Einsatz in der Nordstadt

Dortmunder Polizei beging vor tödlichen Schüssen auf 16-Jährigen offenbar Fehler

Der Einsatz eines Tasers gegen den später in Dortmund erschossenen Jugendlichen war gegen die Dienstvorschrift. Das berichtet der WDR.

Dortmund – Im Fall von Mouhamed D. (†16) gibt es neue Entwicklungen. Demnach hätten die Polizisten in Dortmund keinen Taser gegen den Jugendlichen einsetzen dürfen. Das geht laut einem Bericht des WDR vom Sonntag (6. November) aus einer Dienstvorschrift der Polizei hervor.

Polizei Dortmund hätte laut Dienstanweisung nicht mit Taser auf Mouhamed D. schießen dürfen

Der offenbar psychisch angeschlagene Jugendliche war am 8. August in Dortmund von der Polizei erschossen worden. Er soll ein Messer in der Hand gehalten haben und damit auf die Beamten zugegangen sein. Schließlich wurde er durch fünf Kugeln aus der Maschinenpistole eines Polizisten getötet.

Zuvor hatten die Beamten bereits versucht, den jungen Mann mit abgelaufenem Pfefferspray außer Gefecht zu setzen. Als das nicht funktionierte, sei mehrfach ein Distanzelektroimpulsgerät (DEIG) eingesetzt worden. Dieses erzielte weder den gewünschten Effekt, noch hätte es offenbar überhaupt eingesetzt werden dürfen, wie ein Bericht des WDR nun nahelegt.

Polizei Dortmund hat DEIG trotz „dynamischer Lage“ mit Messer eingesetzt

Demnach hätten die insgesamt zwölf an dem Einsatz beteiligten Polizisten gegen die Dienstvorschrift gehandelt, als sie den Taser eingesetzt hatten. Darin heißt es laut Unterlagen des WDR:

Grundsätzlich nicht geeignet sind DEIG zur Bewältigung von dynamischen Lagen im Kontext von Bedrohungen oder Angriffen mit Hieb-, Stich, Schnitt- oder Schusswaffen.

Dienstvorschrift der Polizei NRW

Doch von genau einer solchen „dynamischen Lage“ hatte die Polizei später selbst gesprochen, als der Jugendliche die Beamten mit dem Messer angegriffen haben soll. Die schließlich tödlichen Schüsse der Polizei verteidigte ein Insider zwar. Ob es überhaupt so weit kommen musste, müssen nun die Ermittlungen der Staatsanwaltschaft zeigen.
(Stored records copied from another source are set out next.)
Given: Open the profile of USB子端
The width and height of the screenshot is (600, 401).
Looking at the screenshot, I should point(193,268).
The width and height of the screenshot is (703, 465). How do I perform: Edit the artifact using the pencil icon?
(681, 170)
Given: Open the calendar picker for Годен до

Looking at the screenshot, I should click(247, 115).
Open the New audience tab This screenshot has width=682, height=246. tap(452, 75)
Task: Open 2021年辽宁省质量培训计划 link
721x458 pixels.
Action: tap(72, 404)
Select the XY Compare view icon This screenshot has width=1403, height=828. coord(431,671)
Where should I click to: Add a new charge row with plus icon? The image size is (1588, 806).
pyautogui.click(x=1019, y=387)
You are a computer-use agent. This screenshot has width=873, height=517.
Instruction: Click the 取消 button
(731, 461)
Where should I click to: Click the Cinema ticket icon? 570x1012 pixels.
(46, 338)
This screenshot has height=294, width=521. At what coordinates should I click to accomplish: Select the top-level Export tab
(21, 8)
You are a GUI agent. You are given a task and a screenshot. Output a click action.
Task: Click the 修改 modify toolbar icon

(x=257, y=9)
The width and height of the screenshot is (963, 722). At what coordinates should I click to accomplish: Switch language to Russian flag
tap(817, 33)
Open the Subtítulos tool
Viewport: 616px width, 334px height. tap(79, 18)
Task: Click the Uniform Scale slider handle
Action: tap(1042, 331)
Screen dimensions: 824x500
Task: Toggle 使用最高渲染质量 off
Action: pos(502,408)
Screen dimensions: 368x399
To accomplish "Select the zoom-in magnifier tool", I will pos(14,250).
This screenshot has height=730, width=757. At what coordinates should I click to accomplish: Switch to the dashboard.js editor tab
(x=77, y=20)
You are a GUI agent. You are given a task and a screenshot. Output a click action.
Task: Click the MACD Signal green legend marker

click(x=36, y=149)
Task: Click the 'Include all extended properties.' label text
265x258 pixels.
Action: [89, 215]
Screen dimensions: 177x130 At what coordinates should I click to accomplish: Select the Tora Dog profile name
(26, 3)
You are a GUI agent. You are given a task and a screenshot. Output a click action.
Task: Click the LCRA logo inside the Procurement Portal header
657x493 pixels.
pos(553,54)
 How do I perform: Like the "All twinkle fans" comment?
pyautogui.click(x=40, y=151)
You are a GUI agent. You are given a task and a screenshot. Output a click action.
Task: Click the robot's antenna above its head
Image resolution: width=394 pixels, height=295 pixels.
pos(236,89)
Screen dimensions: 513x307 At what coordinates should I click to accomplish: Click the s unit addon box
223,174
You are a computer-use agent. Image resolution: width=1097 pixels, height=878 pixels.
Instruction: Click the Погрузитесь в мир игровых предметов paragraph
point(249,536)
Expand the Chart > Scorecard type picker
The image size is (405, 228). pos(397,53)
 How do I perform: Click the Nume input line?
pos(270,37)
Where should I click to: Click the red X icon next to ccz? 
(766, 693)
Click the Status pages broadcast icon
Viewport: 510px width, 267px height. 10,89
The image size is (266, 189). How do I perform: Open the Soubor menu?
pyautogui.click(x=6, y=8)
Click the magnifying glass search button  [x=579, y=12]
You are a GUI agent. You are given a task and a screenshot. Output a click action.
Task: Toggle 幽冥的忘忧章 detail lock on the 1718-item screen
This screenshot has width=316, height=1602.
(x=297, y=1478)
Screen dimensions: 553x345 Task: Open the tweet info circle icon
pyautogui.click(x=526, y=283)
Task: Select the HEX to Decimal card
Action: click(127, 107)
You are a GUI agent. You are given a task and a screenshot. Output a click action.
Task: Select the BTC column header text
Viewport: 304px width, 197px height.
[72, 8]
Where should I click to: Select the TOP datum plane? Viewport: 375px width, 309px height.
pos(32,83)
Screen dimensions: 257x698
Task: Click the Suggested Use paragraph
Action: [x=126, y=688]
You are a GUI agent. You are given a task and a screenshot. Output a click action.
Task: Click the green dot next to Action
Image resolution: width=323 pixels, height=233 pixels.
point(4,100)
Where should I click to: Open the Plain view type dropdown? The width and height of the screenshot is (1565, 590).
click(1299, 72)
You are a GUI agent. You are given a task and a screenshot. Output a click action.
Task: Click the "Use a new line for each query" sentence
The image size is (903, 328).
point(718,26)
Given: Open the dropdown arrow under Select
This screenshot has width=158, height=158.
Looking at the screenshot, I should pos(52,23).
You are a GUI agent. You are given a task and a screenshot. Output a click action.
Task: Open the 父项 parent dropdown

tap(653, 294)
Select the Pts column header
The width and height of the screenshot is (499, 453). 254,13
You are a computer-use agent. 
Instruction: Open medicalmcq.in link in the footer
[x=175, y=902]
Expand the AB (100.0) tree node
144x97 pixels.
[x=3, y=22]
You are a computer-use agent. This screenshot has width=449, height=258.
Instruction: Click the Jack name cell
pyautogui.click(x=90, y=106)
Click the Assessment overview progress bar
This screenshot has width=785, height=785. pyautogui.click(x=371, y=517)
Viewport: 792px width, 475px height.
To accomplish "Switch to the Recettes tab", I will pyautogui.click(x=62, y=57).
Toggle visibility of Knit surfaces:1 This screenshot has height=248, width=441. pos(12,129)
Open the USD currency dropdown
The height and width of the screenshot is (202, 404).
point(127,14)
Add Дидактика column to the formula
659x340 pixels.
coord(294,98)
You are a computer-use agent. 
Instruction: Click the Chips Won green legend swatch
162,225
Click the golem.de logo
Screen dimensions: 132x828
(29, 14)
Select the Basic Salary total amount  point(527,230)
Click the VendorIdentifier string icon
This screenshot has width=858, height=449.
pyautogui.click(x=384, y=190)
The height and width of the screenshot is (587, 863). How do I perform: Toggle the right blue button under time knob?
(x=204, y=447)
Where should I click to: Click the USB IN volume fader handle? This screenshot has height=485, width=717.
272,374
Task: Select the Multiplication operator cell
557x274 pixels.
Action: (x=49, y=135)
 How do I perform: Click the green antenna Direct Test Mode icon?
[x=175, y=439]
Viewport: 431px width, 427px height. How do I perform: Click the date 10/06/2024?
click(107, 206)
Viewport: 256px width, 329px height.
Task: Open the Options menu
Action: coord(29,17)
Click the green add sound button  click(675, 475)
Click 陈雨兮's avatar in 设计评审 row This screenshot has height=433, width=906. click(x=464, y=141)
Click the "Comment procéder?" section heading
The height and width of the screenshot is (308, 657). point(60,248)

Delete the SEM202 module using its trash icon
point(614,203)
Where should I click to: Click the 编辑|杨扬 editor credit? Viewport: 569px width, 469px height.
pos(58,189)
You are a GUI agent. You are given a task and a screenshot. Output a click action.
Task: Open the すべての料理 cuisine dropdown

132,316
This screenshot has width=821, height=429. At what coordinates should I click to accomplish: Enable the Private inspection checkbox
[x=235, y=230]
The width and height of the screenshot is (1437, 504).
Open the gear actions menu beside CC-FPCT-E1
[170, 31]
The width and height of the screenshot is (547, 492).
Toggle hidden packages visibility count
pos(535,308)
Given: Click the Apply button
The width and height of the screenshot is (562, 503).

Videoaufnahmen werden dabei wohl nicht helfen: die Bodycams der Dortmunder Polizisten waren ausgeschaltet. Nach dem Vorfall haben sich jedoch bereits mehrere Zeugen gemeldet. Zudem wurden die Stimmen der Beteiligten wohl durch ein Telefonat aufgezeichnet.

Taser haben nur eingeschränkten Einsatzbereich bei der Polizei NRW

Die DEIG lassen sich von Polizisten nur in bestimmten Situationen einsetzen. In der Regel soll bereits die Drohung mit einem Elektroschocker genügen, um etwa Randalierer gefügig zu machen. Reicht das nicht aus, müssen trotzdem mehrere Umstände gegeben sein, damit ein Beamter den Taser überhaupt einsetzen darf. Sind die Angreifer erkennbar jünger als 14 Jahre, schwanger oder gebrechlich, scheidet ein Einsatz aus.

Polizeibeamte sichern einen Einsatzort in der Holsteiner Straße. Ein 16-Jähriger ist durch einen oder mehrere Schüsse von Polizisten tödlich verletzt worden.

Die Polizei NRW schreibt zum Taser selbst in einem Beitrag: „Bei Personen, die stark unter Adrenalin stehen, wirkt Pfefferspray beispielsweise oft nicht. Wenn Polizistinnen und Polizisten mit einem Messer angegriffen würden, eigne sich die neue Waffe (...) nicht.“ Zudem sei immer Fingerspitzengefühl nötig: „Das Gerät soll aber auf keinen Fall die Kommunikation ersetzen“, wird dort eine Polizeihauptkommissarin zitiert.

Seit Anfang 2021 werden Taser auch in Dortmund genutzt. In NRW gab es bereits hundert Einsätze mit den Elektroschockern, Dutzende Male wurde gefeuert. Erst Ende Oktober war ein herzkranker Mann bei einem Taser-Einsatz in Dortmund gestorben. Innenminister Herbert Reul (CDU) kündigte auch hier an, dein Einsatz untersuchen zu lassen. Das Pilotprojekt läuft noch bis Ende 2023.